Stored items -
——————————
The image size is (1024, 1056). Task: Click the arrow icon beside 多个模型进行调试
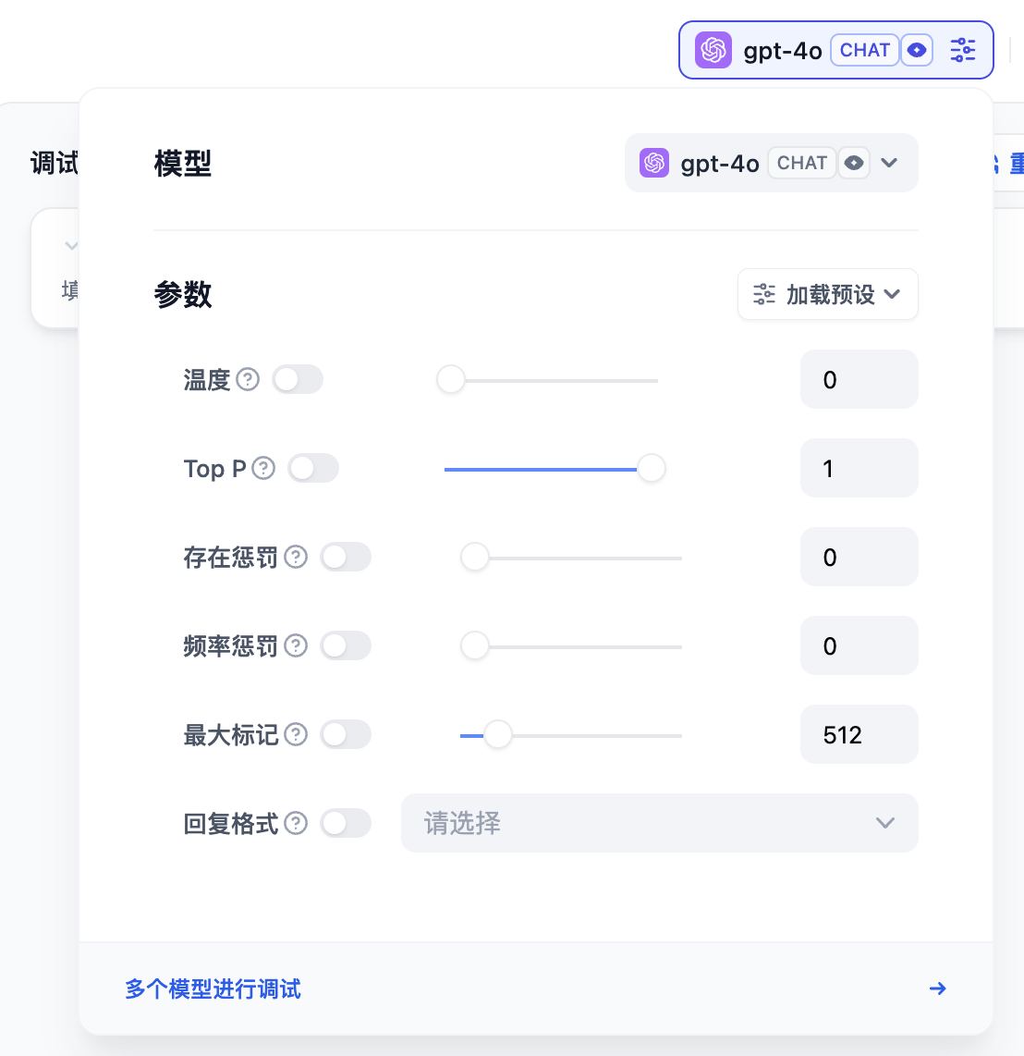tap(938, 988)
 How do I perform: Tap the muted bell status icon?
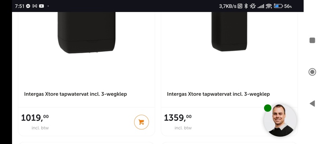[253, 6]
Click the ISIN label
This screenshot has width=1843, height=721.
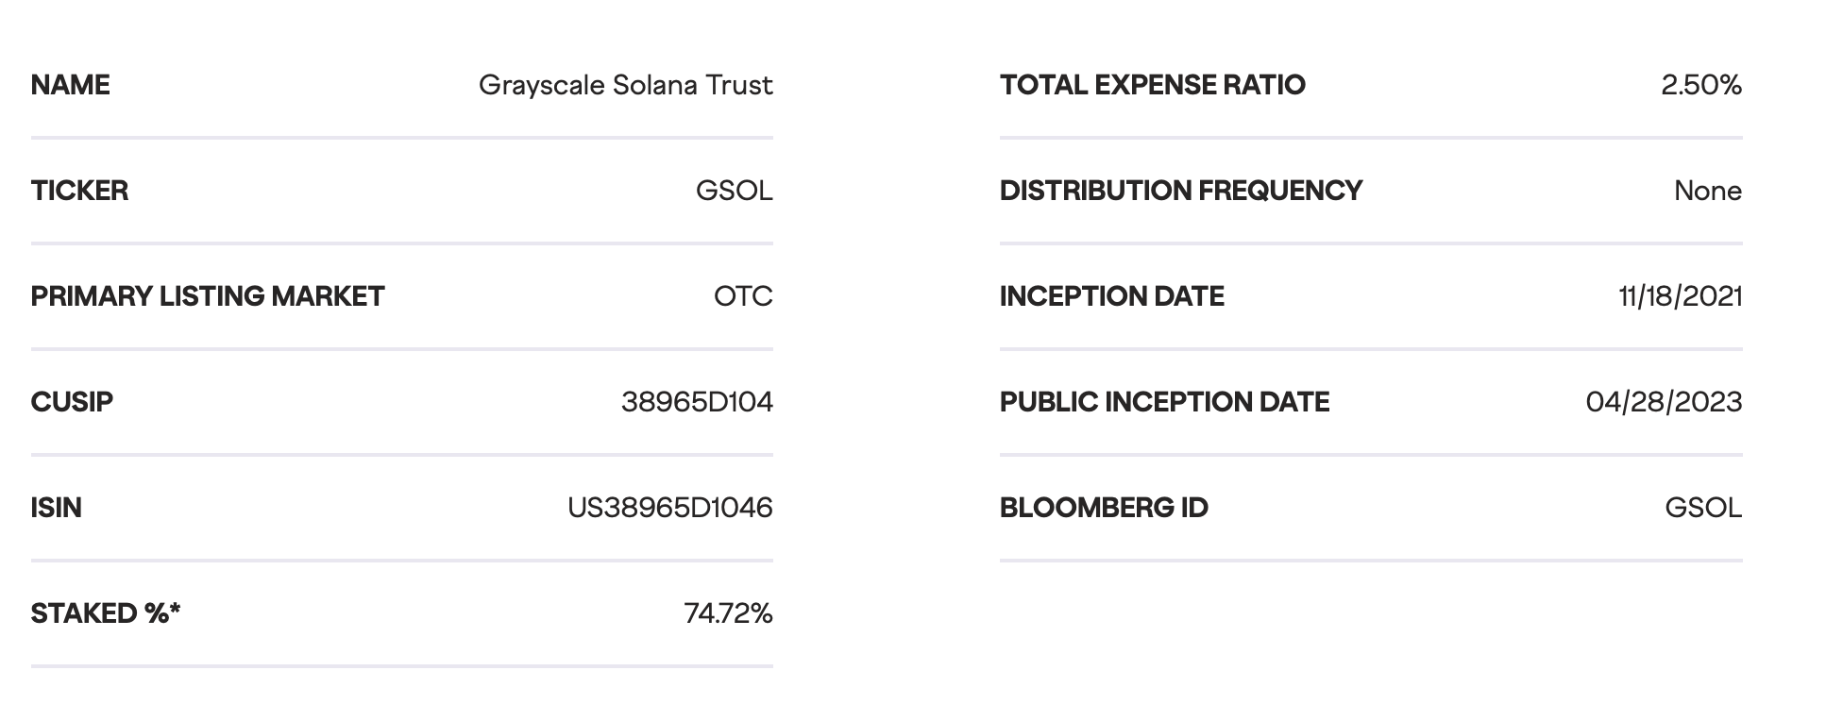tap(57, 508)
——————————
Please print each entry exactly as given and keep pictures out of it.

WRITTEN ANSWER -
The image size is (1024, 1056). Task: Click the arrow icon beside 多个模型进行调试
tap(938, 988)
 How do I perform: Tap the muted bell status icon?
[253, 6]
Click the ISIN label
This screenshot has width=1843, height=721.
tap(57, 508)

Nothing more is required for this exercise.